- _Exercise task A_:
Answer these from the reefer paint post:
(i) Toward what color does orange usually fade?
(ii) In what year did the PFE car fleet start changing to orange?
(iii) What color did model makers long like to paint the WP cars?
- _Exercise task B_:
Say whether each statement agrees with the reefer paint post. Answer yes or no, and quote the words that decide it.
(i) Preserved PFE cars in aged original paint often look yellowish.
(ii) The WP cars were changed to orange later than the rest of the PFE fleet.
(iii) The writer says that for most people, a car's new color matters more than how it looked after some time in service.
- _Exercise task C_: Carry on with the reefer paint post, starting right after its last sentence.

>> BEGIN Passage given

Re: New ART Steel Reefer Runs Now Available


Anthony Thompson <thompson@...>
 

Typically orange tends to fade toward yellow. If the cars were originally pale orange, with time I'd expect them to look more and more yellow. It's always good to know the NEW color of a car, but for most of us, MORE important to know how it looked after some time in service. Old (preserved) PFE cars, to use one example, often look yellowish if in original but aged paint.
The question of "trusting" commercial model colors is obviously complex. For many years, model mfgrs. liked to make the WP cars in the PFE fleet yellow, who knows why. Since those cars were changed to orange at the same time as the rest of the PFE car fleet (starting in 1929), this is entirely wrong for models representing later years. Gradually this had been corrected.

>> END Passage given
>> BEGIN Material provided

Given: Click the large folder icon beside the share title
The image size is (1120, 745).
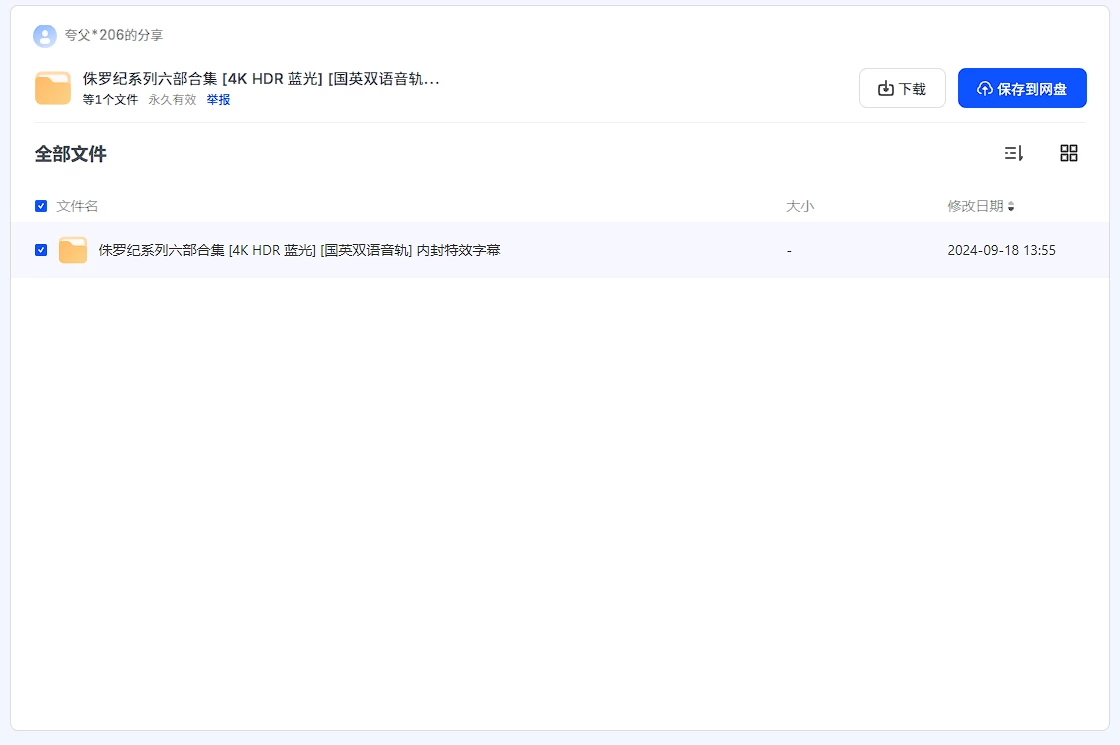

>> END Material provided

- _Final answer A_:
(i) Yellow.
(ii) 1929.
(iii) Yellow.

- _Final answer B_:
(i) Yes: "Old (preserved) PFE cars, to use one example, often look yellowish if in original but aged paint."
(ii) No: "Since those cars were changed to orange at the same time as the rest of the PFE car fleet (starting in 1929)"
(iii) No: "It's always good to know the NEW color of a car, but for most of us, MORE important to know how it looked after some time in service."

- _Final answer C_:
The issue of whether NP and ART cars were yellow or not (vs. orange) in the 1950s has come up before and never entirely answered IIRC.
As Tim O'C commented, yellow evidently looks different to different people. When the SP's Daylight-painted 4-8-4 engines were new, their nickname among employees was "yellow bellies," though the color was Daylight Orange.

Tony Thompson Editor, Signature Press, Berkeley, CA
2906 Forest Ave., Berkeley, CA 94705 www.signaturepress.com
(510) 540-6538; fax, (510) 540-1937; e-mail, thompson@...
Publishers of books on railroad history

Join main@RealSTMFC.groups.io to automatically receive all group messages.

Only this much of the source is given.